## Stored data entries
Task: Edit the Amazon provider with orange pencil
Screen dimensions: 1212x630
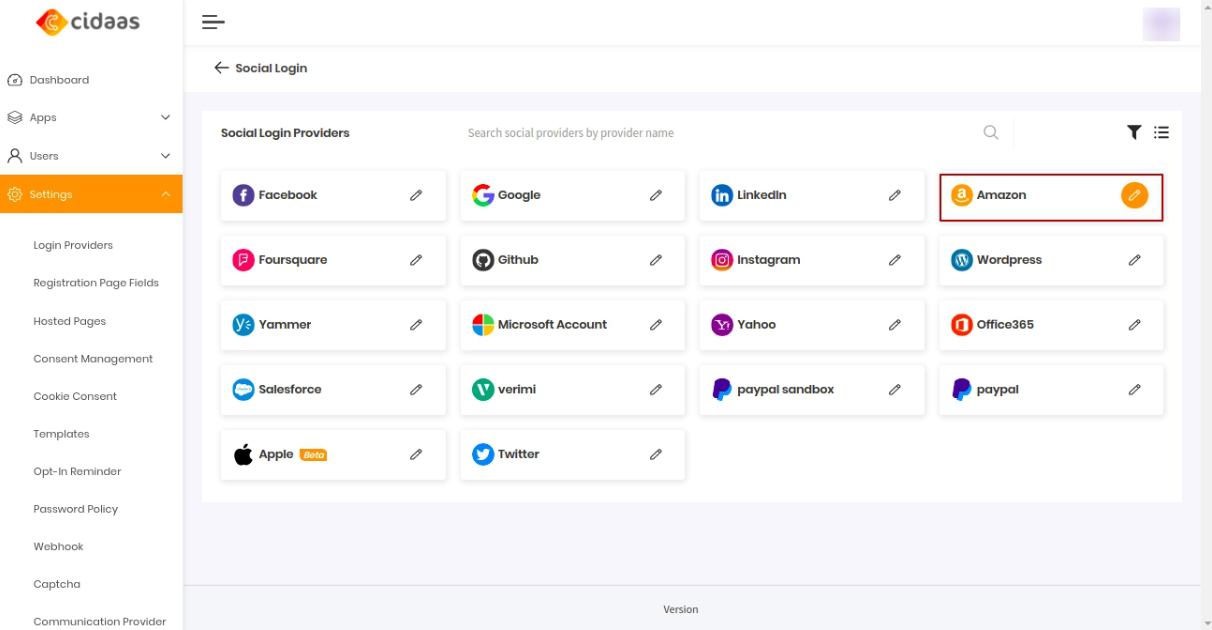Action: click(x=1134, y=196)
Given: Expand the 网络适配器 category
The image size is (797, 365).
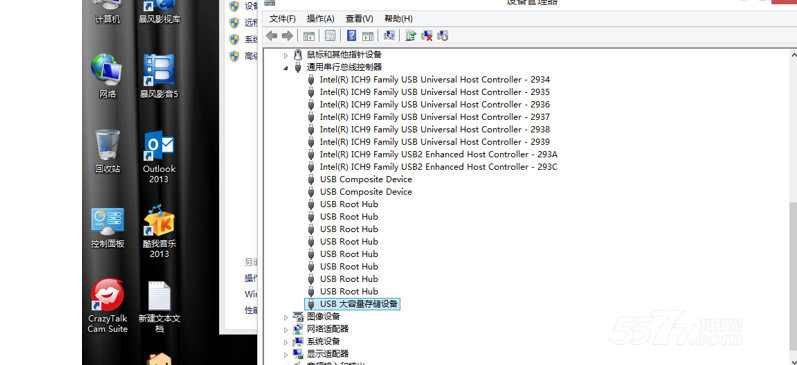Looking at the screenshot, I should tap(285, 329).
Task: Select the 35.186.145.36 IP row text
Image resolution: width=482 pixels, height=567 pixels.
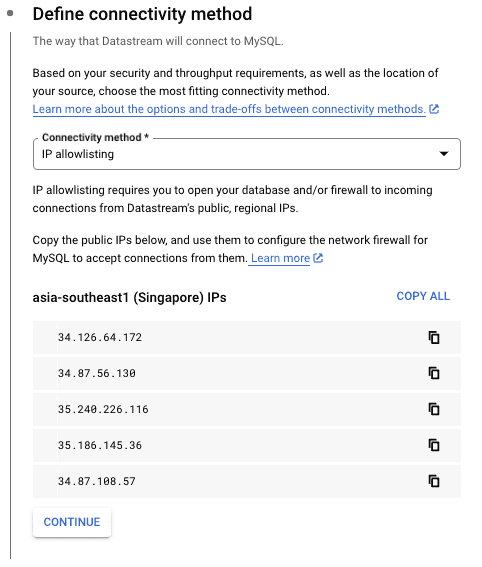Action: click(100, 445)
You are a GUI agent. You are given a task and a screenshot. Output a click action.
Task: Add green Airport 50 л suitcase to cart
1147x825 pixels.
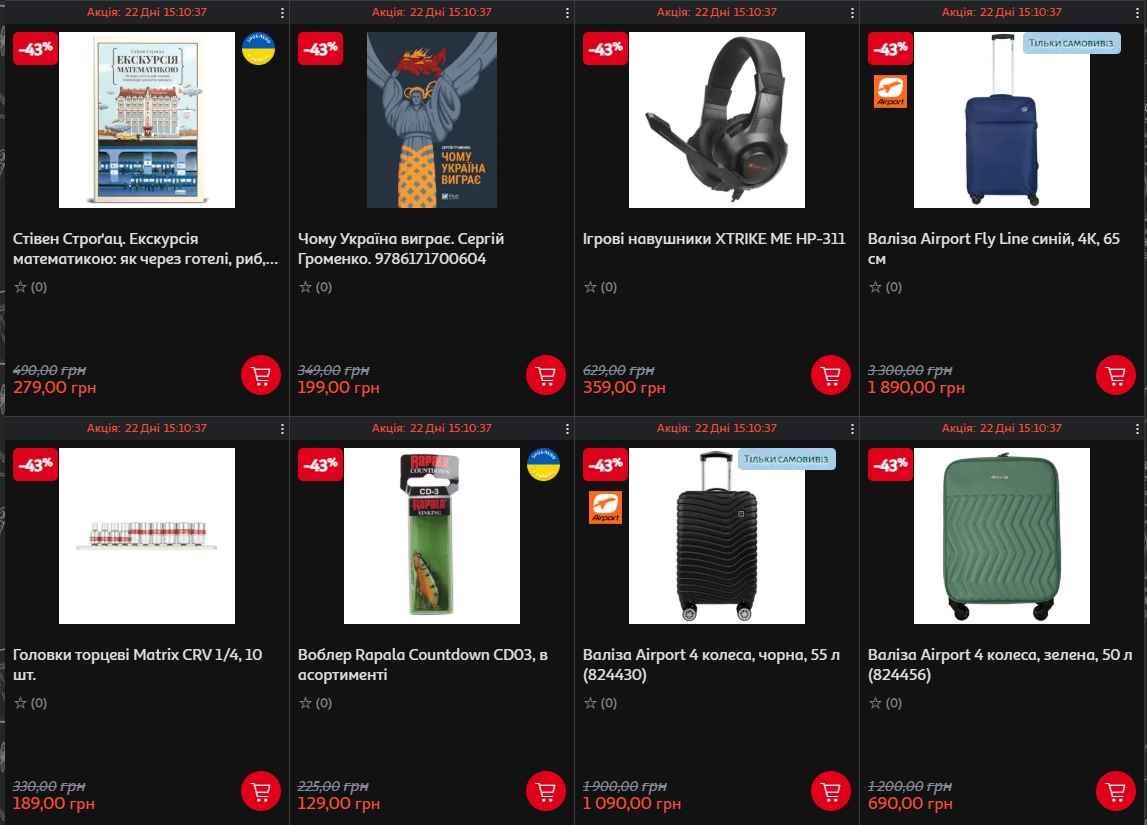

---

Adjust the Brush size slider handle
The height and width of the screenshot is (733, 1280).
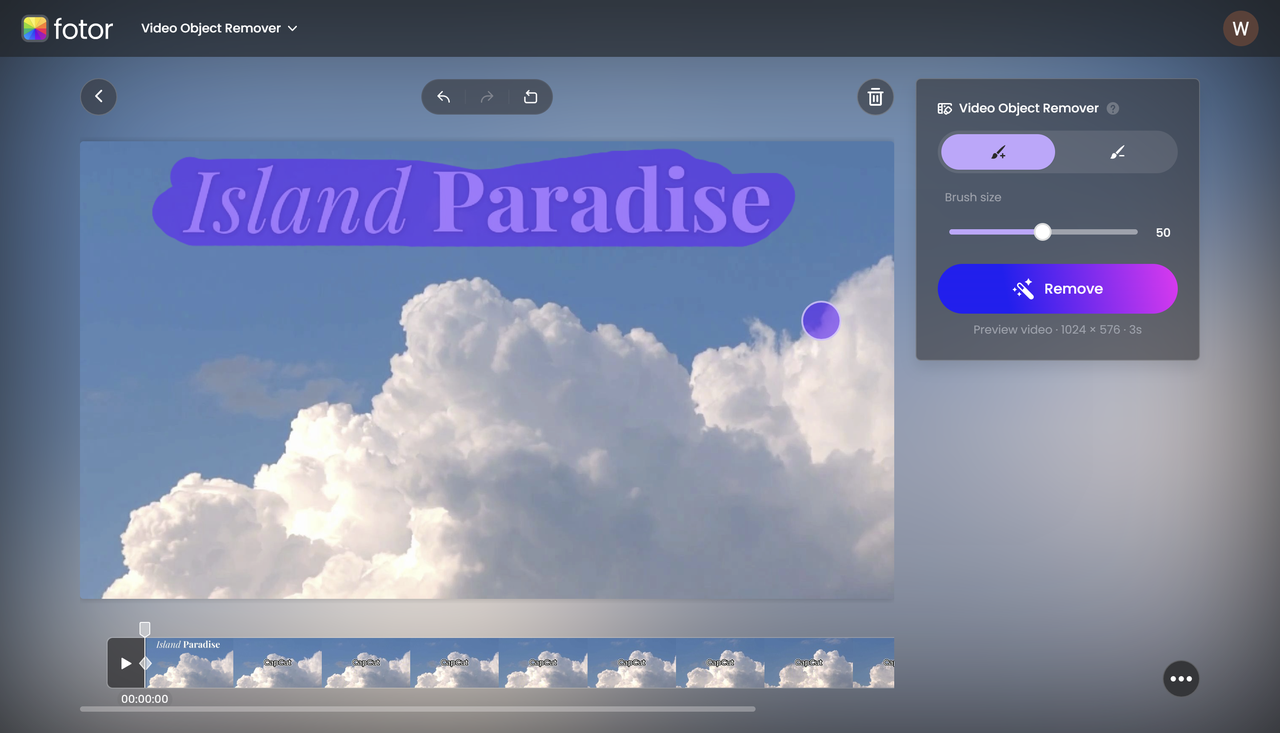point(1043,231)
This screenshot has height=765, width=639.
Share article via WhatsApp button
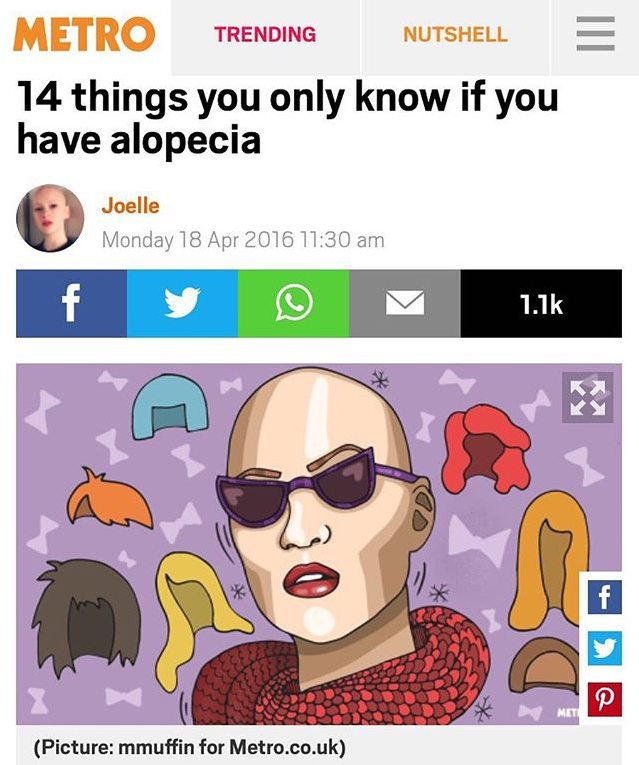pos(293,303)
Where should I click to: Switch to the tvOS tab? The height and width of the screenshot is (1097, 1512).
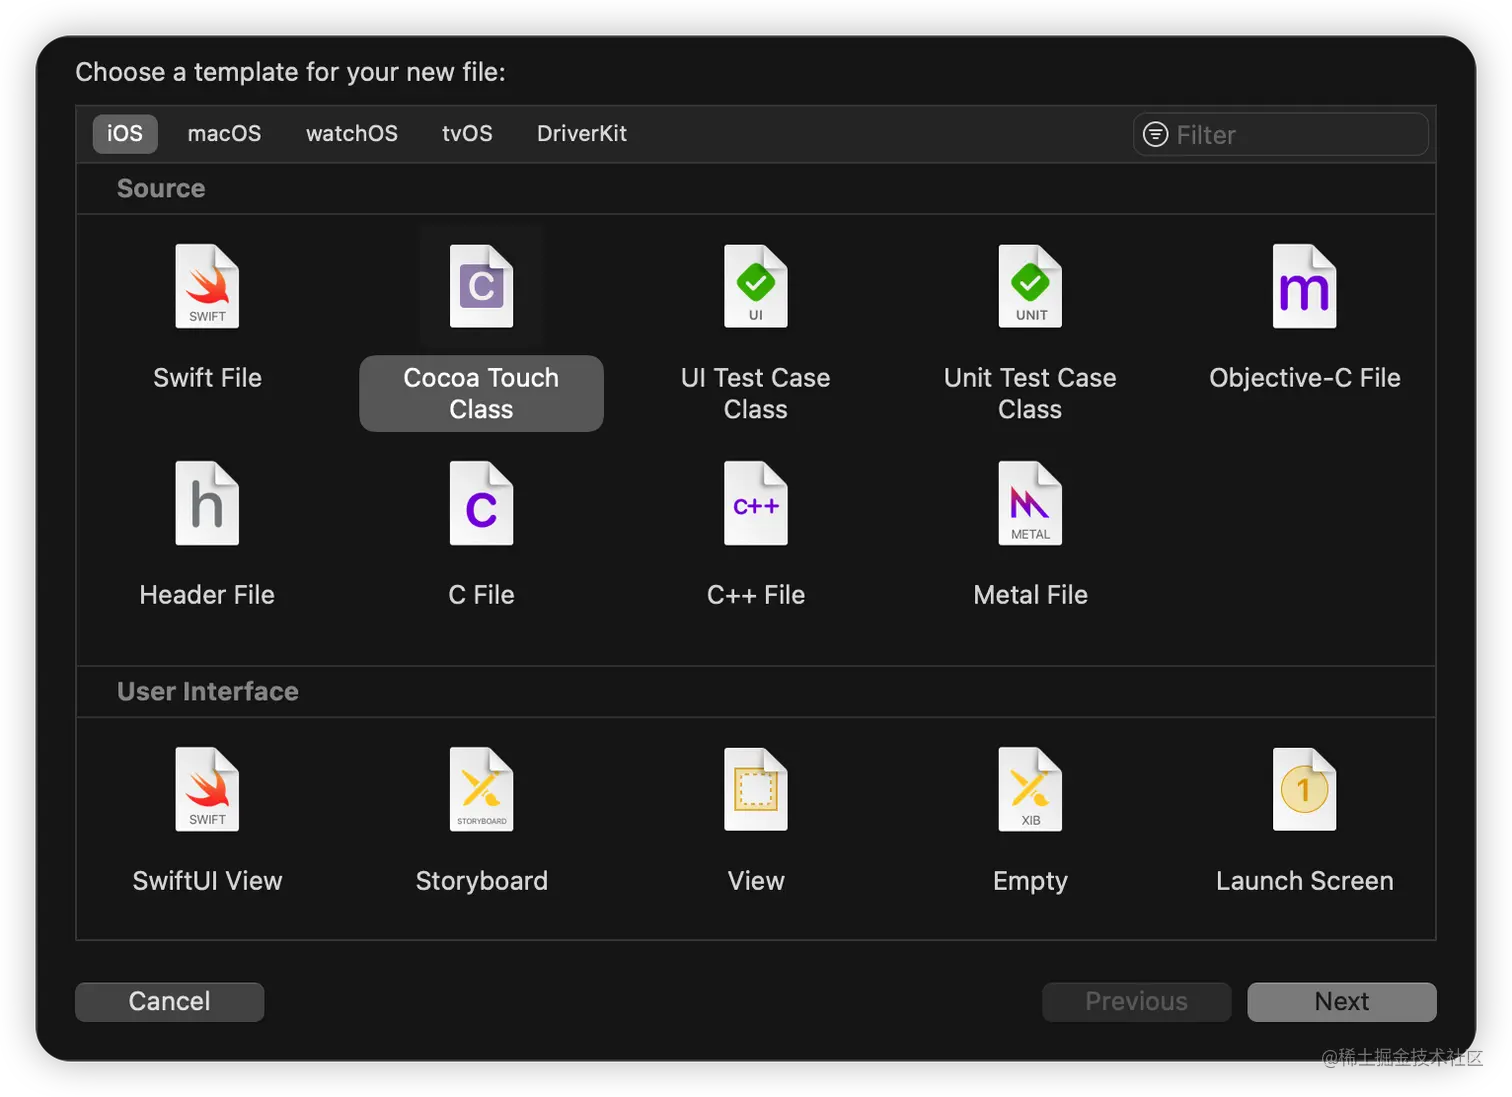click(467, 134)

## Work item
Output exactly the lines above that lie between the line with "Image resolution: width=482" and the line with "1147x825 pixels.", those two lines included, and no pictures.

## Response for this exercise
Image resolution: width=482 pixels, height=567 pixels.
Action: click(100, 445)
You are a GUI agent. You are given a task and a screenshot. Output a click action.
Task: Add green Airport 50 л suitcase to cart
1147x825 pixels.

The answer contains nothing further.